# Chasing Trout in OHIO for all seasons



## rickerd (Jul 16, 2008)

So as you can imagine, I live on the north coast, or within the watershed anyway. To keep my trout catching streak alive in Ohio, I have been steelhead fishing a few of our streams in March and April. What a good amount of fish I'm finding compared to last 5 years on the Rocky, and Vermilion. I've had some really good days over the last 3 weeks and have only been out a handful of times.

Yesterday Vermilion seemed to be the only trib at fishable levels. I took a good friend of mine for his first trip to Vermilion for Steelhead. He was pleasantly surprised. Water clarity about 2 feet and level was perfect. I caught a large male in first half hour and a couple smaller ones in the first hour. My olive BH egg sucking stone was like candy to them until about 9am. I caught a dropback female a little later and kept moving around finding fish in every hole or tail out. My friend, got some hookups early and kept at it until his first success about 9:45am. We were already working back to the car. We both battled big females to a close defeat, but happy to get good fights. My big lady broke off a "white death" fly so if you catch her, use the fly with confidence. Fish seemed to be moving up even as we left at 11:15. Other people around us were friendly and only saw half a dozen others all morning. Great day to be out, sad my daughter and her BF slept in and missed this type of day.

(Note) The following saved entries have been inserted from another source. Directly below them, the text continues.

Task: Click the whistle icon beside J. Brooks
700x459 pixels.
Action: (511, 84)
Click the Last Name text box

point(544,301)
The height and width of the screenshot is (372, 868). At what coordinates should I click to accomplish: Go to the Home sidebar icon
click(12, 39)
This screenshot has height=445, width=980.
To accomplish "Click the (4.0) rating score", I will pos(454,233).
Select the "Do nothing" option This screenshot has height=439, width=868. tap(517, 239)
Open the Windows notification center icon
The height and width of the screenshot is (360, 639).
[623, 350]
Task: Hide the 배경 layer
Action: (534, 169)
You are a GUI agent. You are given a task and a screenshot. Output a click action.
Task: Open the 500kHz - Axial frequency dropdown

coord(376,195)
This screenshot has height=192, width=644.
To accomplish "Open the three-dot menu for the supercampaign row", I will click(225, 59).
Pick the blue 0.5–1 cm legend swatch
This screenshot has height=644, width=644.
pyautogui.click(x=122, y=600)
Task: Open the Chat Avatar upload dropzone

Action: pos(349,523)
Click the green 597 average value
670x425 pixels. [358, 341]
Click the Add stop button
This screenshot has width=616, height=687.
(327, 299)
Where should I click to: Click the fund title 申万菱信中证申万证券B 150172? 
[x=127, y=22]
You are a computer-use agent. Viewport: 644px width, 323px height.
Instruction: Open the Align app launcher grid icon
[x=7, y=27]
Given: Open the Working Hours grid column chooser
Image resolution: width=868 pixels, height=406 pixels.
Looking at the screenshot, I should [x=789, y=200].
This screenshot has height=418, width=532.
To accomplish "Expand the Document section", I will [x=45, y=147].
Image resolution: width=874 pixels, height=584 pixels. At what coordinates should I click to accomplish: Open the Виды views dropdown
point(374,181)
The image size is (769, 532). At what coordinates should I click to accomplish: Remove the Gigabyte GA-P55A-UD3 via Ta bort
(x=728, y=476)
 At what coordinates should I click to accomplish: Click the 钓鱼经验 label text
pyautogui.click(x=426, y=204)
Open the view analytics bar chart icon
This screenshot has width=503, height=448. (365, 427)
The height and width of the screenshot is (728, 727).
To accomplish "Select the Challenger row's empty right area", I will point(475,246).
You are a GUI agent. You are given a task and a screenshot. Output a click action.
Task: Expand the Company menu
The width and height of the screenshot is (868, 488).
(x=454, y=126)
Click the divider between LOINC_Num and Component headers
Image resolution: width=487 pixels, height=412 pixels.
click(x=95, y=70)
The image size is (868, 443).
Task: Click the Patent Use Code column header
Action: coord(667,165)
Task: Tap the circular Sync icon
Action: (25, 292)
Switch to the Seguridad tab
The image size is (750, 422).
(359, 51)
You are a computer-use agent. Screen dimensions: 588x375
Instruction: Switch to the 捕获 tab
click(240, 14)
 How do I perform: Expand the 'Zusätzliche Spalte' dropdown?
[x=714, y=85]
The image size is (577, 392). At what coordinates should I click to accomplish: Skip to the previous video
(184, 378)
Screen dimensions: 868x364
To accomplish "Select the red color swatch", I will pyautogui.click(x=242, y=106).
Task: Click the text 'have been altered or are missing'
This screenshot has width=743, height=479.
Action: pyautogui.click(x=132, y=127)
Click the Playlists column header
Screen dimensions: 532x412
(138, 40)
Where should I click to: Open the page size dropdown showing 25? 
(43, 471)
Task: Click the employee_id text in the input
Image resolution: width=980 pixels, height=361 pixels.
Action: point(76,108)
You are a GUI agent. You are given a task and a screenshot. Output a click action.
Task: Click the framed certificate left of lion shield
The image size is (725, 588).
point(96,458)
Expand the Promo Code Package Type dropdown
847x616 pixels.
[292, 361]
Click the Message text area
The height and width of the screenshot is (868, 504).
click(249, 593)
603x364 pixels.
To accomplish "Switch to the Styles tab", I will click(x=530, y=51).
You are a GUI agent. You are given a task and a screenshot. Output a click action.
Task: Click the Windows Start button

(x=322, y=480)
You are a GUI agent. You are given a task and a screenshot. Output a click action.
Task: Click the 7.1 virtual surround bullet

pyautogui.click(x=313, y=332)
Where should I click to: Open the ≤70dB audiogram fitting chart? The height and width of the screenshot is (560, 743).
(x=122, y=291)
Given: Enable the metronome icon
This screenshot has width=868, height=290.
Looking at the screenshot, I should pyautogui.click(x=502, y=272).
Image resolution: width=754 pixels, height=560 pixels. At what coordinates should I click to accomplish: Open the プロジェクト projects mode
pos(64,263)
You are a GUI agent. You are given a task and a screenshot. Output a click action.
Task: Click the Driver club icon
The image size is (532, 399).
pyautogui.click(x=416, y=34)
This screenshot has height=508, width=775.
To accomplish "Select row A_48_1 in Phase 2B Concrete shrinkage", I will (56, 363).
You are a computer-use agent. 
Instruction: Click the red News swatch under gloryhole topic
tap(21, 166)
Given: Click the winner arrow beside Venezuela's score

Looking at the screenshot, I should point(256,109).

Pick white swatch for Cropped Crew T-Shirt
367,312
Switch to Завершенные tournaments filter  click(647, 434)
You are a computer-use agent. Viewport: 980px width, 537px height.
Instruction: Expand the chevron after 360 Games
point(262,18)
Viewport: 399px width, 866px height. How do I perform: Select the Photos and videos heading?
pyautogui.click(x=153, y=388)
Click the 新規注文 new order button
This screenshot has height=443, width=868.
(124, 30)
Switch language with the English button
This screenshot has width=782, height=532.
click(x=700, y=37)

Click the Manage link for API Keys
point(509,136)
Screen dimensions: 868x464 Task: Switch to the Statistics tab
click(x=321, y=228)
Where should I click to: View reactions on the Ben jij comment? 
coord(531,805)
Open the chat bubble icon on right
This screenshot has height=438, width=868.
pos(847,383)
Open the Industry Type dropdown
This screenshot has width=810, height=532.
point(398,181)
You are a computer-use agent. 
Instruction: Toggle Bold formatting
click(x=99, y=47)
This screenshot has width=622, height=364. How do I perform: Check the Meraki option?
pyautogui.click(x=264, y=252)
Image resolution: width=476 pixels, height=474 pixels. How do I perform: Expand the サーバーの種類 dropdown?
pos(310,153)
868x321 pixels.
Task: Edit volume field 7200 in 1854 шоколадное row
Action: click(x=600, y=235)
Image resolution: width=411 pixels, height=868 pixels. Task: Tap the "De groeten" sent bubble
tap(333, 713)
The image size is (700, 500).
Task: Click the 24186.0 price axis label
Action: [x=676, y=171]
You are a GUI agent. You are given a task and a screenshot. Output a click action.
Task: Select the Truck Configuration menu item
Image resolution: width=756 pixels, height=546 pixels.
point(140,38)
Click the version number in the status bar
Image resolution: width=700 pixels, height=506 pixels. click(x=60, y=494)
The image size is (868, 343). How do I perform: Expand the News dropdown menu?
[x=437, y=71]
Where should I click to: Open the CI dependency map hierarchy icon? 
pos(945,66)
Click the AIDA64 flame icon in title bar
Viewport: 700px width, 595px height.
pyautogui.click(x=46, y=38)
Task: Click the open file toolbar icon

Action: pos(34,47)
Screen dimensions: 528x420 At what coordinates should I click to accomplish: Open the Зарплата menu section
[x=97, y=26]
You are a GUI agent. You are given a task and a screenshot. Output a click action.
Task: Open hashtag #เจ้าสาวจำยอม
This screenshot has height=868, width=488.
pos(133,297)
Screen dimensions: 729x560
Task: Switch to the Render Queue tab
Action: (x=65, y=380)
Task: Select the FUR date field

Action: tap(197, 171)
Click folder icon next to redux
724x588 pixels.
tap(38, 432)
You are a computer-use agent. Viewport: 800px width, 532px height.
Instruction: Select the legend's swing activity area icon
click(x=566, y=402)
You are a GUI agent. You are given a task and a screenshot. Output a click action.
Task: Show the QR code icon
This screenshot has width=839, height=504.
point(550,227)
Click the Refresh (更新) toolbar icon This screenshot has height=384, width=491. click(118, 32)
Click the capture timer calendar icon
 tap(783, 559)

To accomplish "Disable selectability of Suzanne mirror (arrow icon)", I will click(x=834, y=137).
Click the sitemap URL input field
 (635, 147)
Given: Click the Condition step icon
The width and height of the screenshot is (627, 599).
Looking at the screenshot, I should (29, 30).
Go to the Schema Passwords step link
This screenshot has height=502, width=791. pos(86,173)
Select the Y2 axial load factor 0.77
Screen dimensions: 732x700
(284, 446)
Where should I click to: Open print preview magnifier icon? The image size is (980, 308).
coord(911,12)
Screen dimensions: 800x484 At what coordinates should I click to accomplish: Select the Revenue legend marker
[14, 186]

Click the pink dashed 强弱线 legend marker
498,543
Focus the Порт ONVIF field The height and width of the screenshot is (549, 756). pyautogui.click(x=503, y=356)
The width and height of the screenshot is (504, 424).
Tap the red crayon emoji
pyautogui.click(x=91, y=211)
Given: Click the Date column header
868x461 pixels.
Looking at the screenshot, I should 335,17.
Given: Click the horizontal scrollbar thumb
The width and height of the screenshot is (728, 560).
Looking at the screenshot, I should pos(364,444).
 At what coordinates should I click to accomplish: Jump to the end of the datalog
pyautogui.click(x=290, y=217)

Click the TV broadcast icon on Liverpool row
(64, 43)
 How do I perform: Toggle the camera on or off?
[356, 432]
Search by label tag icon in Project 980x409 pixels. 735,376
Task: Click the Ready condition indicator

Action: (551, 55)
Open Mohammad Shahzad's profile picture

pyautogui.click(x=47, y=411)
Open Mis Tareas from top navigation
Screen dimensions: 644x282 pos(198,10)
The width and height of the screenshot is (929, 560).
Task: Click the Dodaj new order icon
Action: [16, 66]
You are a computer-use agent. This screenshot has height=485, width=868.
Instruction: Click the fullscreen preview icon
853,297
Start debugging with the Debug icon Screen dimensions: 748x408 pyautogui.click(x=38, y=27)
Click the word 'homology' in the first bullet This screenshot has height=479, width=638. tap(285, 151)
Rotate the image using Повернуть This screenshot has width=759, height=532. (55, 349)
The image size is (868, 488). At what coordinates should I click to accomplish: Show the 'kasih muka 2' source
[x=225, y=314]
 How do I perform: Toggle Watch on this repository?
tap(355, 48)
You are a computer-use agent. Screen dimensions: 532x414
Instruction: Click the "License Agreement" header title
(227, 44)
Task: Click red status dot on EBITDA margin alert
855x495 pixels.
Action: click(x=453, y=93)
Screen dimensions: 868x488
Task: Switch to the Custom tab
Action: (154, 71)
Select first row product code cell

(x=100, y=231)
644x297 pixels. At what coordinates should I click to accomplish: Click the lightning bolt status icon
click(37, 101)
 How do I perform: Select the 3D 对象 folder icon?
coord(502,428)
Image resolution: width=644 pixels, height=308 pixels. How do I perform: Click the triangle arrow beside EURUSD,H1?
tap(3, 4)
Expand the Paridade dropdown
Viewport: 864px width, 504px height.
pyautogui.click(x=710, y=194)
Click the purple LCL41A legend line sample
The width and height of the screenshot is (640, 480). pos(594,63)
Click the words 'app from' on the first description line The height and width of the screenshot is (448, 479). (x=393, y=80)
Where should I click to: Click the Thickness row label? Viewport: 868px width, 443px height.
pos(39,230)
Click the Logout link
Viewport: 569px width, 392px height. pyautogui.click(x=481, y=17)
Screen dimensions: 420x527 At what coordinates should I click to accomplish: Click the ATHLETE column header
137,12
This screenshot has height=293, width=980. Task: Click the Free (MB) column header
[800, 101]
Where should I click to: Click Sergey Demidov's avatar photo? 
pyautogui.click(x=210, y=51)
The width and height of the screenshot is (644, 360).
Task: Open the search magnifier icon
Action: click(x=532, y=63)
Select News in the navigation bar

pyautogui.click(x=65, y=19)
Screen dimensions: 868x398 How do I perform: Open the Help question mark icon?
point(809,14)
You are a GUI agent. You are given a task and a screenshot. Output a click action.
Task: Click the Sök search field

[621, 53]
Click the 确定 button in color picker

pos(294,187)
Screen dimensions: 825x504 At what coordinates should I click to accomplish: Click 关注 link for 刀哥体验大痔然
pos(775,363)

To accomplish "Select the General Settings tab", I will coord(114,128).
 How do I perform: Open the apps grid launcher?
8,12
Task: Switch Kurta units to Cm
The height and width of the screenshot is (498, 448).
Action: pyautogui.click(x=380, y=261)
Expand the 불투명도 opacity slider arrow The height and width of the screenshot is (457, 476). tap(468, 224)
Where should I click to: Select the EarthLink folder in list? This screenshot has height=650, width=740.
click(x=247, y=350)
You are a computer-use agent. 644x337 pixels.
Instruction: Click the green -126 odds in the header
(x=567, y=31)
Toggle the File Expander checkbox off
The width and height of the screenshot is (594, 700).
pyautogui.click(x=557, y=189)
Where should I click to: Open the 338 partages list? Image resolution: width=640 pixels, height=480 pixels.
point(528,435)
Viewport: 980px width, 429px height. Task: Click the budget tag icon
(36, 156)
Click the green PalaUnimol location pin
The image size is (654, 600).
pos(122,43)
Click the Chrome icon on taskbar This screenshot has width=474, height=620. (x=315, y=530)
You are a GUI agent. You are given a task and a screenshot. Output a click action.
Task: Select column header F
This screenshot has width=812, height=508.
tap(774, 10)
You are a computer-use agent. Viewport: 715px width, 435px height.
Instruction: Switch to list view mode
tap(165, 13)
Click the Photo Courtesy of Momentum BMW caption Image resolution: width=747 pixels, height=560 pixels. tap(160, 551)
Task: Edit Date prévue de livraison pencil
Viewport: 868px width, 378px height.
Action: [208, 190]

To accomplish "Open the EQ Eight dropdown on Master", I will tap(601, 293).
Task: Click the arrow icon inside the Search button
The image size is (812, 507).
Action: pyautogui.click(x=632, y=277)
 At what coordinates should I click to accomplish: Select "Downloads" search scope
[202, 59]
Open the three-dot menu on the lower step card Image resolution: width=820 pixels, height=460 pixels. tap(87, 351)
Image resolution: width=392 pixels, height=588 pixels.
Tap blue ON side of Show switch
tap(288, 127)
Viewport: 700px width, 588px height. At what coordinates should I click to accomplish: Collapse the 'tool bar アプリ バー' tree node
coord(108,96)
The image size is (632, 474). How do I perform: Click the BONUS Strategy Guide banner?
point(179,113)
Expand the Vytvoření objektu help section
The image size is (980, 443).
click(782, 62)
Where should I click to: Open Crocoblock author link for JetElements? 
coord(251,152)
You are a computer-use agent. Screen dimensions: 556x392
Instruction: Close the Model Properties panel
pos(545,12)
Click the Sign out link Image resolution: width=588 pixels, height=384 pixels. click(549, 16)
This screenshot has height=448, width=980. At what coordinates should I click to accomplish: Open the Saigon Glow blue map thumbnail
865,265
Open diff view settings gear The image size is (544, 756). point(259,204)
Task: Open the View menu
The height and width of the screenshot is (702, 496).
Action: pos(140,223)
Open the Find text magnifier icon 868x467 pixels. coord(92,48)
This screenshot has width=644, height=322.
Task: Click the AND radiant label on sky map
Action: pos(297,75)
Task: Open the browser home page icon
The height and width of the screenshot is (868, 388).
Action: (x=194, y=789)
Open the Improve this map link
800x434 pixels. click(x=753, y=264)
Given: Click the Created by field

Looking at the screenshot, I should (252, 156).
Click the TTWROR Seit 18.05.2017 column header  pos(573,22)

Best patterns for my spring so far are above. Todd's CeCe fly is last which was the late morning winner yesterday.
some how I forgot a couple of our photos.

















Tight lines,
Rickerd


----------



## joerugz (Feb 28, 2007)

Rickert, I enjoy reading your posts. Especially in the dead of winter while dreaming of chasing trout deep in the woods. I'm fairly new to the sport but I do a lot of practicing, sometimes catching, around my camp near Cook Forest. I manage to stop off and visit the creek in Volant on the way. Nothing better then a good hike and a nice run or pool deep in the woods. Sometimes I take the hour drive north of camp to Kinzua Creek. Thanks for the good reads and pics of your experiences. It gets me through the dog days of winter!


----------



## rickerd (Jul 16, 2008)

thank you for kind words. I kind of write them to remember certain things about the trip, or to revisit them during the Winter also. My longest fishing buddy and I comment about how just 10 years ago, we used to remember all details of a trip or fish. Now we have trouble remembering one from last season. I guess my hard drive is getting full and I keep purging old lessons. Writing them down helps me to pass them on.

Best,
Rickerd


----------